Set problem ::
Print the lines from the one containing "You are a computer-use agent. This" through the one containing "tap(815, 508)", both included, copying them without any change, and omit the pictures.

Supplied material ::
******************************

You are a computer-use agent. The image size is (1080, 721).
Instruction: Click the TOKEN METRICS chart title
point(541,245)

******************************

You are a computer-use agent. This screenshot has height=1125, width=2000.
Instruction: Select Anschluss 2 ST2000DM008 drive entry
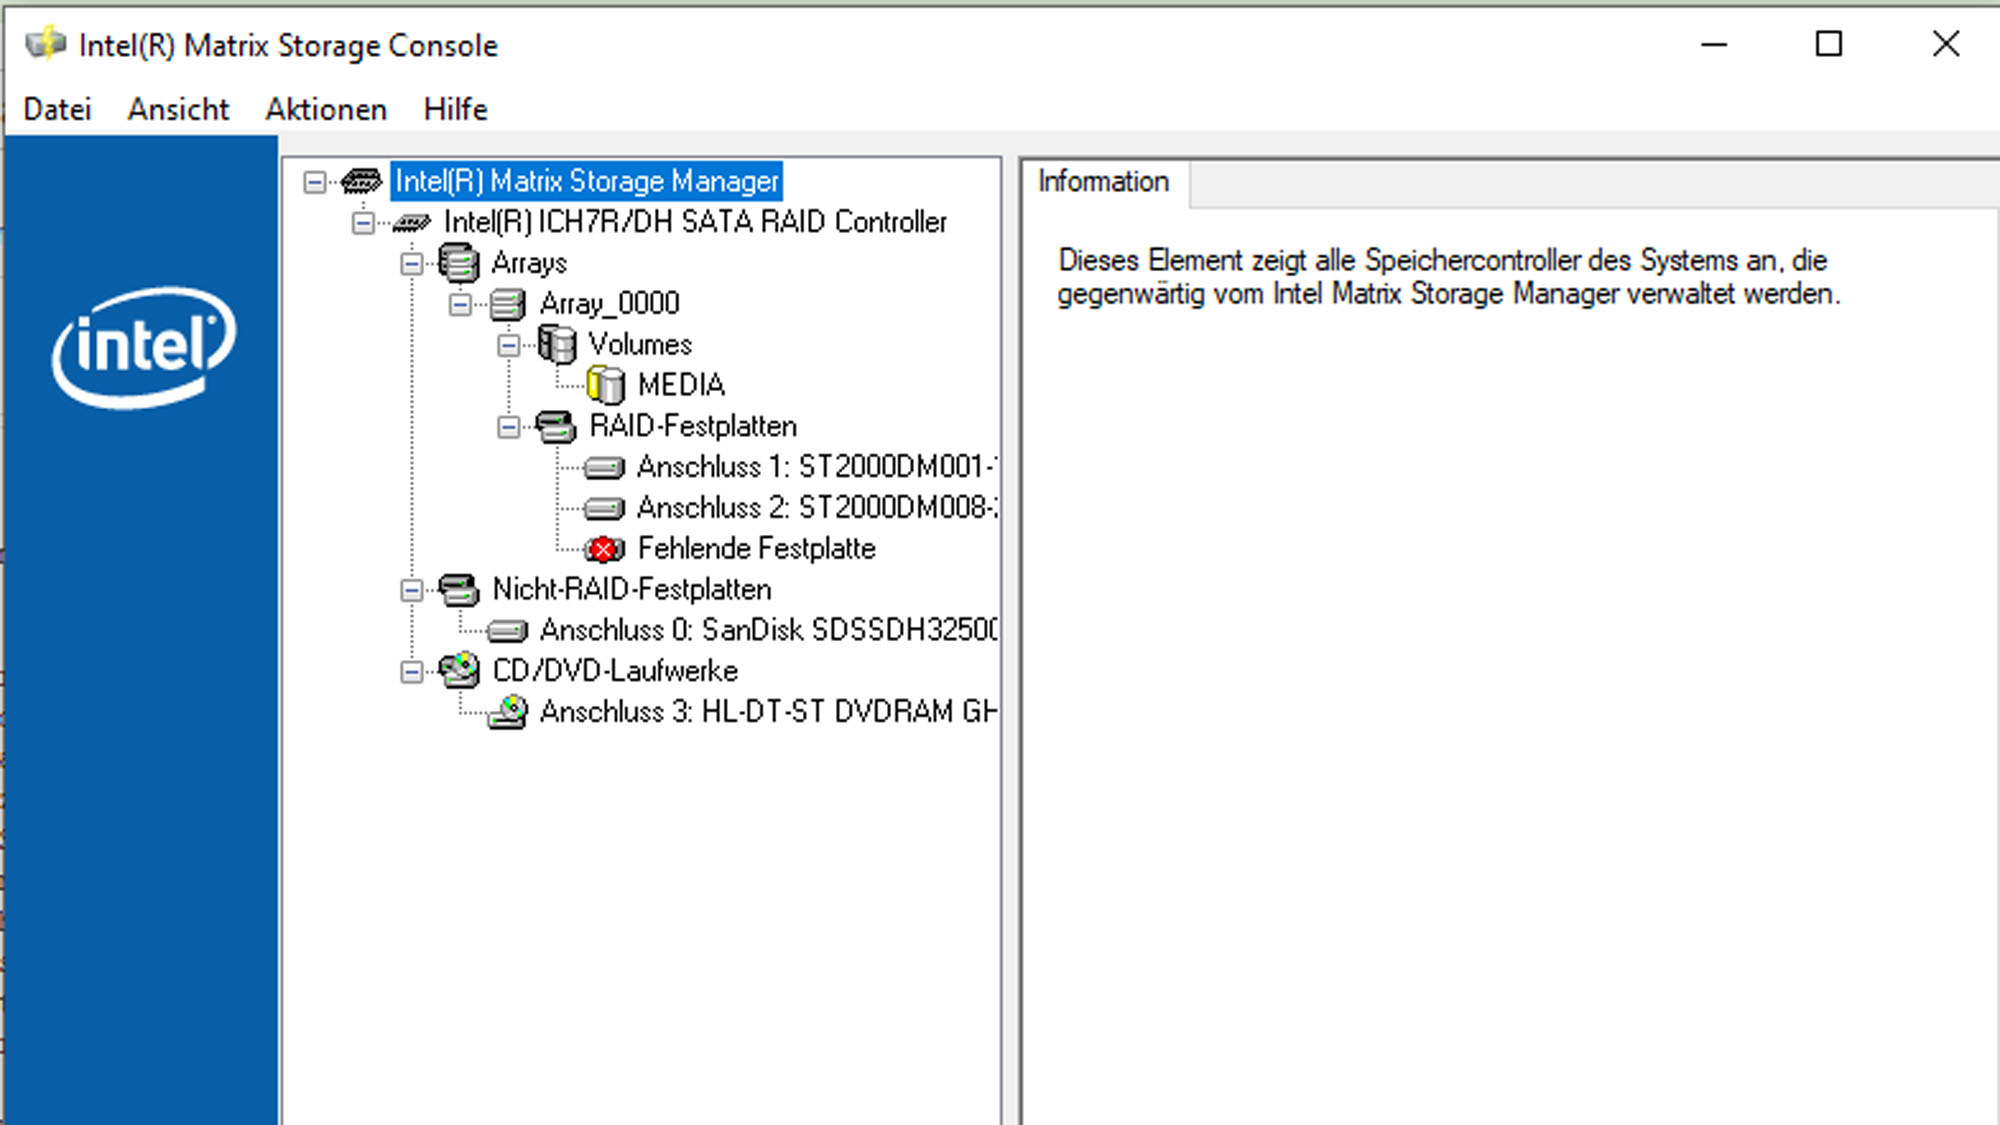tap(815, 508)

******************************

Correct answer ::
You are a computer-use agent. This screenshot has height=1125, width=2000.
Instruction: Select Anschluss 2 ST2000DM008 drive entry
tap(815, 508)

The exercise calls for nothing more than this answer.